How would life have turned out? 01 (England / Singapore)

 


A student of mine (in her early 80s) from Lancashire told me that her mother had worked in a textile mill, and expected her to follow suit.

    Just as well she didn't go along with that, for she then went on to lead a very interesting life, publishing articles about her experiences too: teaching English in (alphabetical order) China, France, Singapore, Spain and Switzerland; editing an educational magazine in N.E. China near the Korean border; and is now learning Russian as well.  (She already knows French, Spanish and Mandarin.)

    I used to visit some relatives on my father's side who lived on Singapore's biggest offshore island, Pulau Ubin, where granite quarrying was done.    

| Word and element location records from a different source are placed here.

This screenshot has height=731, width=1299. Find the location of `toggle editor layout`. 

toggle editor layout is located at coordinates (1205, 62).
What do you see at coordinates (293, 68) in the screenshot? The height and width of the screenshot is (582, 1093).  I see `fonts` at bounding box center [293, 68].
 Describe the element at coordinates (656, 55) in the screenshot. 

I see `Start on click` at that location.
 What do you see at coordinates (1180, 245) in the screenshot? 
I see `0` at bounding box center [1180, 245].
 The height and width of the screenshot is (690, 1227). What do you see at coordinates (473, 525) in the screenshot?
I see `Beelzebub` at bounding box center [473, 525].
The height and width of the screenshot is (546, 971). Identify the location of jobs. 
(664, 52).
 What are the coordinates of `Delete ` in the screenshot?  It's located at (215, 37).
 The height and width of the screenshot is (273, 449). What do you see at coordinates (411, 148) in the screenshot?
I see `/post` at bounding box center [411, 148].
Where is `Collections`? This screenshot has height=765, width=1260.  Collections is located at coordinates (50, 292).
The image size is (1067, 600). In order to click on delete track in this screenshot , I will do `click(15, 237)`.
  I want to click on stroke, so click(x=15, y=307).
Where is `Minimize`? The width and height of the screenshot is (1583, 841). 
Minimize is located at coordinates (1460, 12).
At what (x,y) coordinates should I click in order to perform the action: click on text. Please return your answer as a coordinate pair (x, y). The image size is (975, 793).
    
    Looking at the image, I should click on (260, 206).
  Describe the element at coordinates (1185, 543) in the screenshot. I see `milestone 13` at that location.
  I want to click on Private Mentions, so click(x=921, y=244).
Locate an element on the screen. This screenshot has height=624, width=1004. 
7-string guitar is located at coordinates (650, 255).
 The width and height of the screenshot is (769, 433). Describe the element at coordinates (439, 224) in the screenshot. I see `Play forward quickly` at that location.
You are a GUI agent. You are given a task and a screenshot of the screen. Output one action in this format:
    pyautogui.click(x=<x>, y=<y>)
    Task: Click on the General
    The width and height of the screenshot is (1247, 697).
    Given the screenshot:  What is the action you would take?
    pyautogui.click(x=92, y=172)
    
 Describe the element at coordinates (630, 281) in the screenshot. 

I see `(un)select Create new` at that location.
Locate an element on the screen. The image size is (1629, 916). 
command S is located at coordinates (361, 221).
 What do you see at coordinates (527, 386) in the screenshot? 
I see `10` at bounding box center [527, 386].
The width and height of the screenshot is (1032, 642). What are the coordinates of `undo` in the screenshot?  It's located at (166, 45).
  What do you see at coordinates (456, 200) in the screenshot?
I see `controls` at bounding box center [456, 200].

    I was then told, aged 9, that when I arrived, a fourth girl, my mother had wanted to give me away to this family, who only had a son at the time.  It was a common Chinese practice to give away children, e.g., to let the child have a better life, to give the childless family a child, or a son-less family a son -- in my case, a daughter-less family a daughter.

    It got me thinking how different my life would've turned out, growing up on that outback of an island off the north-east coast of Singapore, with a family who ran a ferry service between Singapore and Pulau Ubin, as well as a grocery shop.  An environment that was very rural and quite different from my suburban upbringing (English stream Catholic convent school education).